Originally Posted by SCStrong
Question One : What is the correct bar position? Even with light weight, I was killing my shoulders.
Question Two: What is a good target ration ( or typical ratio) of weight lifted on back versus front squats?
Example- Hypothetically,if I can lift 250 for 5 on low back then what should my goal be on front squats?
Weak and confused in Texas
The correct bar position:
Chest up high, shoulders up high.
Damn near identical to a solid and proper power clean rack, although grip may be placed slightly different (wider,narrower).

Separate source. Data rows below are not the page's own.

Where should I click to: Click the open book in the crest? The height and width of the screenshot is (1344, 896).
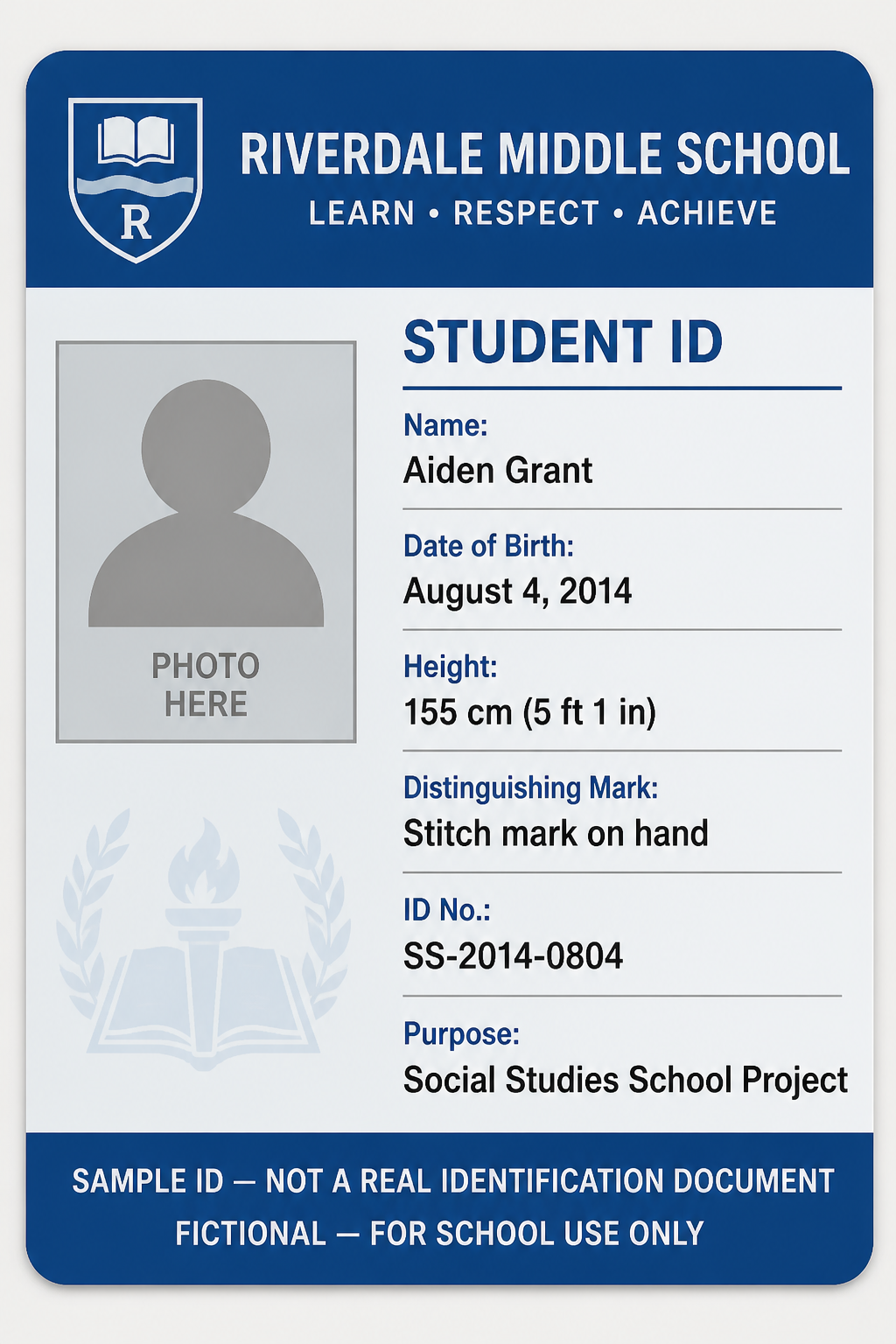click(136, 141)
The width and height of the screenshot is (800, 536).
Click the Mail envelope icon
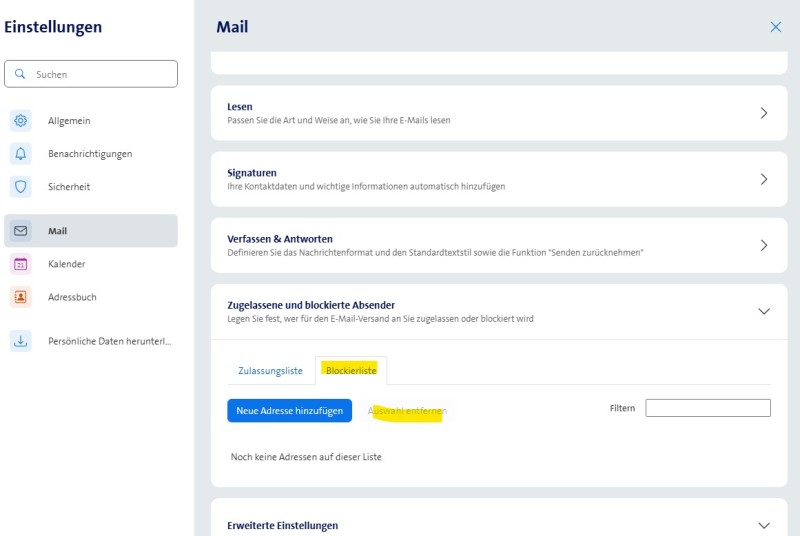pos(21,231)
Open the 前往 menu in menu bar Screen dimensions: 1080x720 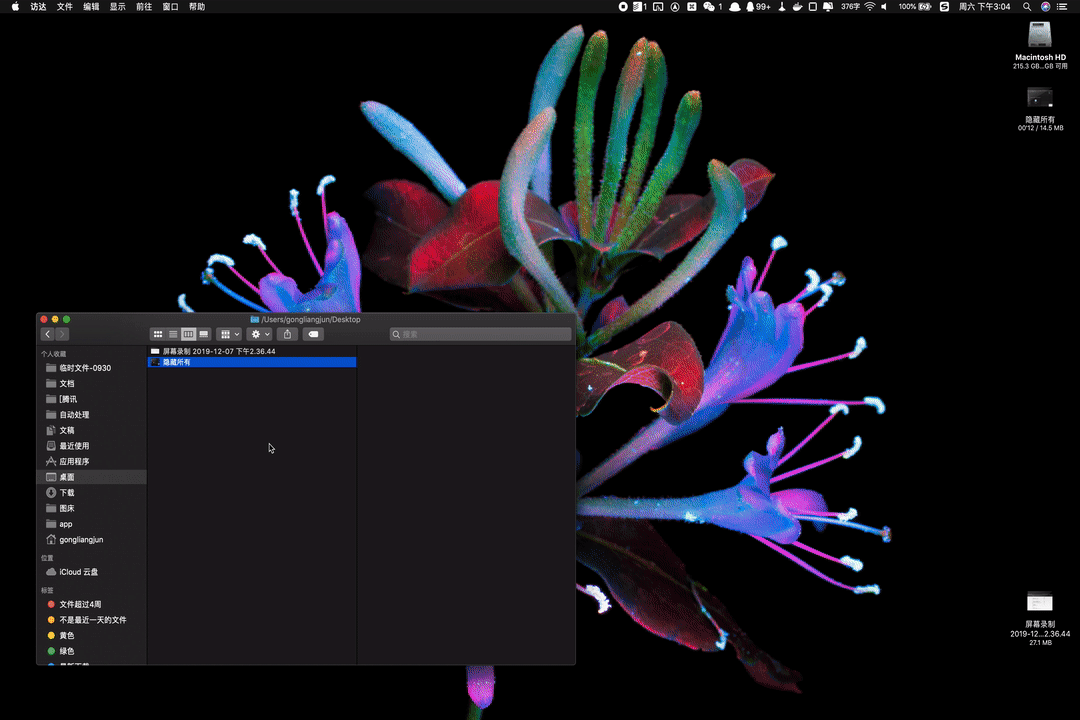[144, 7]
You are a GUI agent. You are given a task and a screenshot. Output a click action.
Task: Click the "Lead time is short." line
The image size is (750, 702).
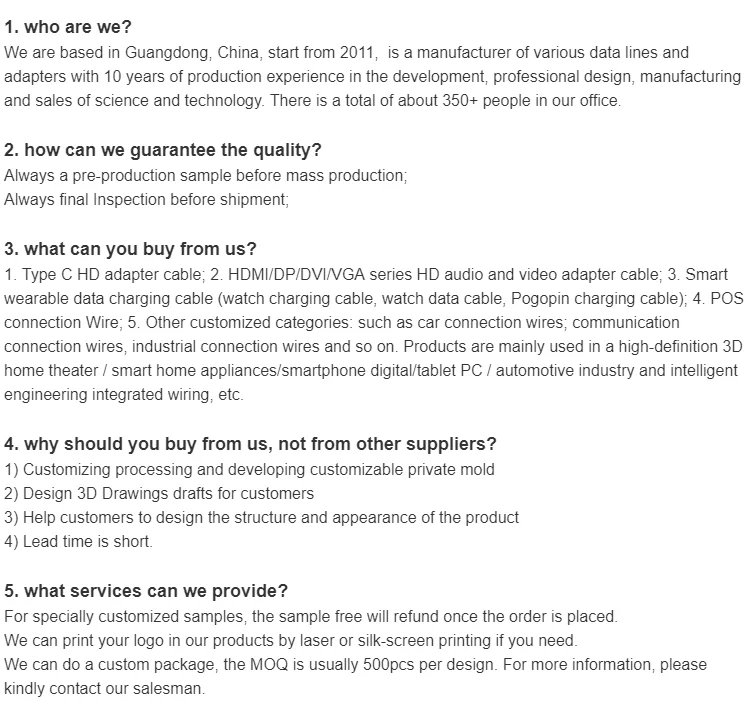pos(79,541)
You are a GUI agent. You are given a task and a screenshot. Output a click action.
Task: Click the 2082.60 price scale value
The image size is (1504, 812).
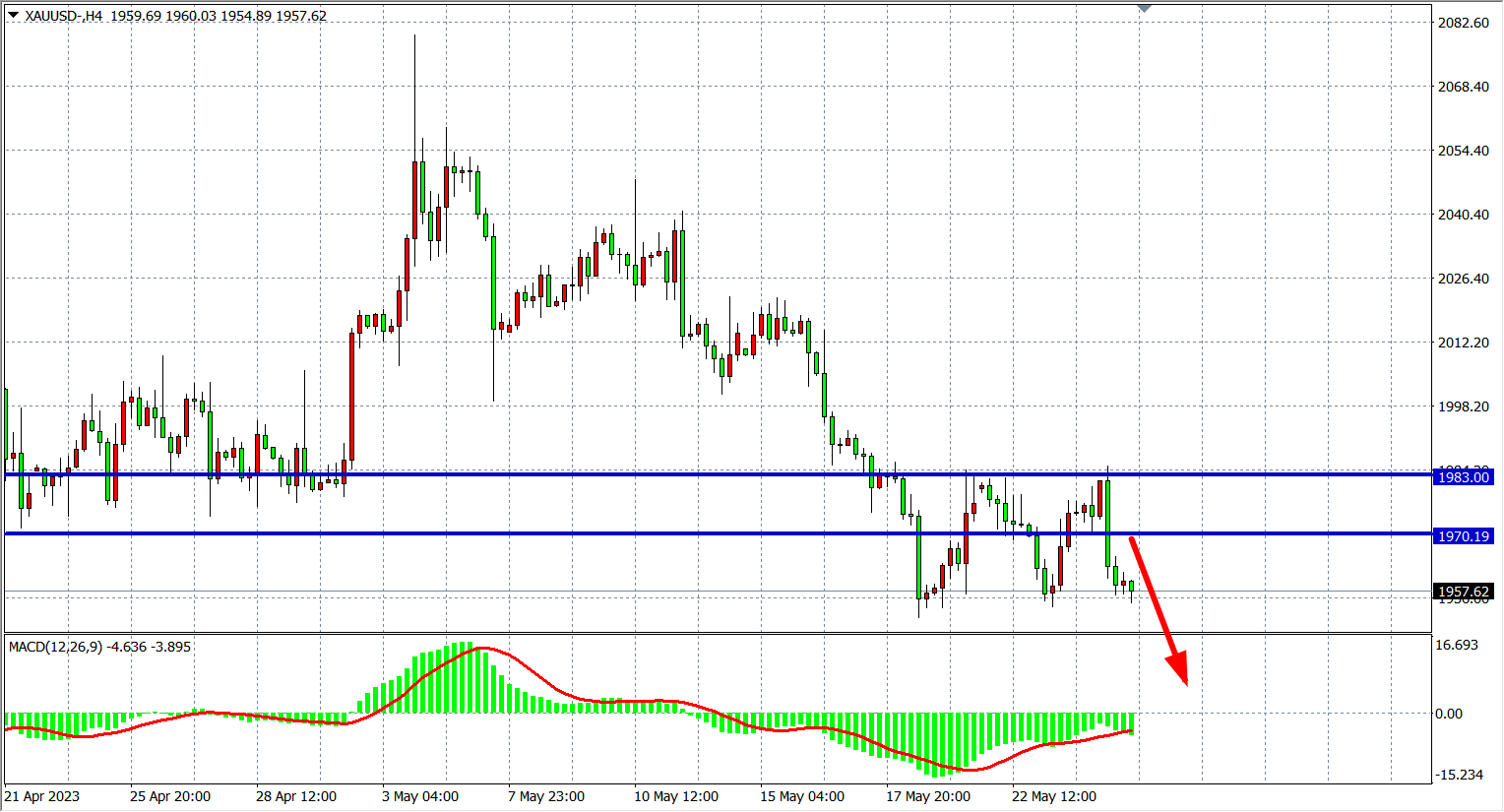click(x=1463, y=23)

Hands should be under the bar. A lot of people struggle with this due to a lack of tricep flexibility. (these are the same people who struggle with the OHP)
You don't necessarily have to have all your fingers under the bar. 2 or 3 on each hand will suffice(but as you work at it you will be able to get all your fingers around the bar). Note: there is a variant where you wrap your straps around the bar and hold on to straps. If you need more info, let me know.
Note 2: Don't do the california front squat variation. Just don't.
The bar should rest across the anterrior deltoids at the base of the neck. Be careful that the bar doesn't push to much on the neck, it can pass you out. However, it may push a bit.
To elaborate a bit more on the front squat, when you are coming out of the hole, focus on the que "chest up!". That's the key to the front squat. Lead with the chest.